Start of Dataset
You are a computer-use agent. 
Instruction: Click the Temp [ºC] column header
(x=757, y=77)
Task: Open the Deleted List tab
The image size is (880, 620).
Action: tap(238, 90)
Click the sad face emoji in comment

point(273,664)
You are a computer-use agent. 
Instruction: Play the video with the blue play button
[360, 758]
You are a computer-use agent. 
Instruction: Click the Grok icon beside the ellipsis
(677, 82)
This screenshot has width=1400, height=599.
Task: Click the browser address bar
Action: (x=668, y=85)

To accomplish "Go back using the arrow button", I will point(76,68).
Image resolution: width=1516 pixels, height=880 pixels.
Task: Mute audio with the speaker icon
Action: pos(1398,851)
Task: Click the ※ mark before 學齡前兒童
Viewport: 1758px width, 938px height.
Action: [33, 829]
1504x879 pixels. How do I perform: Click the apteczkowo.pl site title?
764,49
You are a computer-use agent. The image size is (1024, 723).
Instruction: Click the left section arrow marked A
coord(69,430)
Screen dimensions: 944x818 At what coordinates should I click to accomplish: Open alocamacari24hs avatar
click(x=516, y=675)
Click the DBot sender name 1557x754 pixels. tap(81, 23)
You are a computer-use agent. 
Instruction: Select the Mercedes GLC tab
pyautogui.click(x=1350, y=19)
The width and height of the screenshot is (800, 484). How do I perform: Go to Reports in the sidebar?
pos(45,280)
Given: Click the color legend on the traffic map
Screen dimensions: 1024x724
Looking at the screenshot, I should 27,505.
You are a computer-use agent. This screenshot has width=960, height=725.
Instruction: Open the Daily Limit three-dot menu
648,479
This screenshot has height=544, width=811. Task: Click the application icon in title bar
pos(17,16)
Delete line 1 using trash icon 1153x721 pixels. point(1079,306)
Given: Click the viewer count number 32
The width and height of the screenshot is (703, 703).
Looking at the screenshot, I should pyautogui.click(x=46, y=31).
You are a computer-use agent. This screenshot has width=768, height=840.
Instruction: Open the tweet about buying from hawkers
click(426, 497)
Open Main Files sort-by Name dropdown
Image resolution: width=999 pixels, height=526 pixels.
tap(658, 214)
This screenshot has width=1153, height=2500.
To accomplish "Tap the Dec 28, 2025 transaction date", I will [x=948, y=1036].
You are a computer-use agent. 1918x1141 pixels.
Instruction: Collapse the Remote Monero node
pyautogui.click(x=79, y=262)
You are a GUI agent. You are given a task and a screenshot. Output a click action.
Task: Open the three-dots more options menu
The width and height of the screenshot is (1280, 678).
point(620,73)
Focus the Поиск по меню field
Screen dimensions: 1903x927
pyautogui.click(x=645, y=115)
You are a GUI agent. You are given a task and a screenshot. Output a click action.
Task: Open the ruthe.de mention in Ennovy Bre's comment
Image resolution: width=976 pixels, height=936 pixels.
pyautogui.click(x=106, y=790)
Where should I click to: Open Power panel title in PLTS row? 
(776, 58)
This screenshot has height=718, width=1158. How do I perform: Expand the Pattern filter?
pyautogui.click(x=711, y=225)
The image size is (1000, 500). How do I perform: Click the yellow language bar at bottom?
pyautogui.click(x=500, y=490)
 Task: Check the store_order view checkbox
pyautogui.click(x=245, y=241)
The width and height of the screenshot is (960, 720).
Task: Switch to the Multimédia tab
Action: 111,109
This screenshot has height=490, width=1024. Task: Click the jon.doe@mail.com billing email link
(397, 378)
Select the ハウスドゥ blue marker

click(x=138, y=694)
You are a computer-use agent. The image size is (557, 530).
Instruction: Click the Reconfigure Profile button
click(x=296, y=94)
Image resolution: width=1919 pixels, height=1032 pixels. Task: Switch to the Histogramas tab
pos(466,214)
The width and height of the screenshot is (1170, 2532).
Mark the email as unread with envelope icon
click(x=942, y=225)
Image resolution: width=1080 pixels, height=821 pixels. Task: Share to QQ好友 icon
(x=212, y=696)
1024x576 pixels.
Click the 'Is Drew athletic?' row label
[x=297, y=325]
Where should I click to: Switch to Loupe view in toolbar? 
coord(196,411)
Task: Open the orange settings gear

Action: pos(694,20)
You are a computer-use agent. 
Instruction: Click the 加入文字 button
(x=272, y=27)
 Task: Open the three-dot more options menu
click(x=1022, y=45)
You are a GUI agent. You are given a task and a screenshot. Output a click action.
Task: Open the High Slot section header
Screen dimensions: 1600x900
End of Dataset
_Aim of the task_: Every record above needs to be copied exactly.

_Finished exercise_:
You are a computer-use agent. 
Instruction: Click the Temp [ºC] column header
(x=757, y=77)
Task: Open the Deleted List tab
The image size is (880, 620).
Action: tap(238, 90)
Click the sad face emoji in comment

point(273,664)
You are a computer-use agent. 
Instruction: Play the video with the blue play button
[360, 758]
You are a computer-use agent. 
Instruction: Click the Grok icon beside the ellipsis
(677, 82)
This screenshot has width=1400, height=599.
Task: Click the browser address bar
Action: (x=668, y=85)

To accomplish "Go back using the arrow button", I will point(76,68).
Image resolution: width=1516 pixels, height=880 pixels.
Task: Mute audio with the speaker icon
Action: pos(1398,851)
Task: Click the ※ mark before 學齡前兒童
Viewport: 1758px width, 938px height.
Action: [33, 829]
1504x879 pixels. How do I perform: Click the apteczkowo.pl site title?
764,49
You are a computer-use agent. The image size is (1024, 723).
Instruction: Click the left section arrow marked A
coord(69,430)
Screen dimensions: 944x818 At what coordinates should I click to accomplish: Open alocamacari24hs avatar
click(x=516, y=675)
Click the DBot sender name 1557x754 pixels. tap(81, 23)
You are a computer-use agent. 
Instruction: Select the Mercedes GLC tab
pyautogui.click(x=1350, y=19)
The width and height of the screenshot is (800, 484). How do I perform: Go to Reports in the sidebar?
pos(45,280)
Given: Click the color legend on the traffic map
Screen dimensions: 1024x724
Looking at the screenshot, I should 27,505.
You are a computer-use agent. This screenshot has width=960, height=725.
Instruction: Open the Daily Limit three-dot menu
648,479
This screenshot has height=544, width=811. Task: Click the application icon in title bar
pos(17,16)
Delete line 1 using trash icon 1153x721 pixels. point(1079,306)
Given: Click the viewer count number 32
The width and height of the screenshot is (703, 703).
Looking at the screenshot, I should pyautogui.click(x=46, y=31).
You are a computer-use agent. This screenshot has width=768, height=840.
Instruction: Open the tweet about buying from hawkers
click(426, 497)
Open Main Files sort-by Name dropdown
Image resolution: width=999 pixels, height=526 pixels.
tap(658, 214)
This screenshot has width=1153, height=2500.
To accomplish "Tap the Dec 28, 2025 transaction date", I will [x=948, y=1036].
You are a computer-use agent. 1918x1141 pixels.
Instruction: Collapse the Remote Monero node
pyautogui.click(x=79, y=262)
You are a GUI agent. You are given a task and a screenshot. Output a click action.
Task: Open the three-dots more options menu
The width and height of the screenshot is (1280, 678).
point(620,73)
Focus the Поиск по меню field
Screen dimensions: 1903x927
pyautogui.click(x=645, y=115)
You are a GUI agent. You are given a task and a screenshot. Output a click action.
Task: Open the ruthe.de mention in Ennovy Bre's comment
Image resolution: width=976 pixels, height=936 pixels.
pyautogui.click(x=106, y=790)
Where should I click to: Open Power panel title in PLTS row? 
(776, 58)
This screenshot has height=718, width=1158. How do I perform: Expand the Pattern filter?
pyautogui.click(x=711, y=225)
The image size is (1000, 500). How do I perform: Click the yellow language bar at bottom?
pyautogui.click(x=500, y=490)
 Task: Check the store_order view checkbox
pyautogui.click(x=245, y=241)
The width and height of the screenshot is (960, 720).
Task: Switch to the Multimédia tab
Action: 111,109
This screenshot has height=490, width=1024. Task: Click the jon.doe@mail.com billing email link
(397, 378)
Select the ハウスドゥ blue marker

click(x=138, y=694)
You are a computer-use agent. The image size is (557, 530).
Instruction: Click the Reconfigure Profile button
click(x=296, y=94)
Image resolution: width=1919 pixels, height=1032 pixels. Task: Switch to the Histogramas tab
pos(466,214)
The width and height of the screenshot is (1170, 2532).
Mark the email as unread with envelope icon
click(x=942, y=225)
Image resolution: width=1080 pixels, height=821 pixels. Task: Share to QQ好友 icon
(x=212, y=696)
1024x576 pixels.
Click the 'Is Drew athletic?' row label
[x=297, y=325]
Where should I click to: Switch to Loupe view in toolbar? 
coord(196,411)
Task: Open the orange settings gear

Action: pos(694,20)
You are a computer-use agent. 
Instruction: Click the 加入文字 button
(x=272, y=27)
 Task: Open the three-dot more options menu
click(x=1022, y=45)
You are a GUI agent. You are given a task and a screenshot. Output a click action.
Task: Open the High Slot section header
Screen dimensions: 1600x900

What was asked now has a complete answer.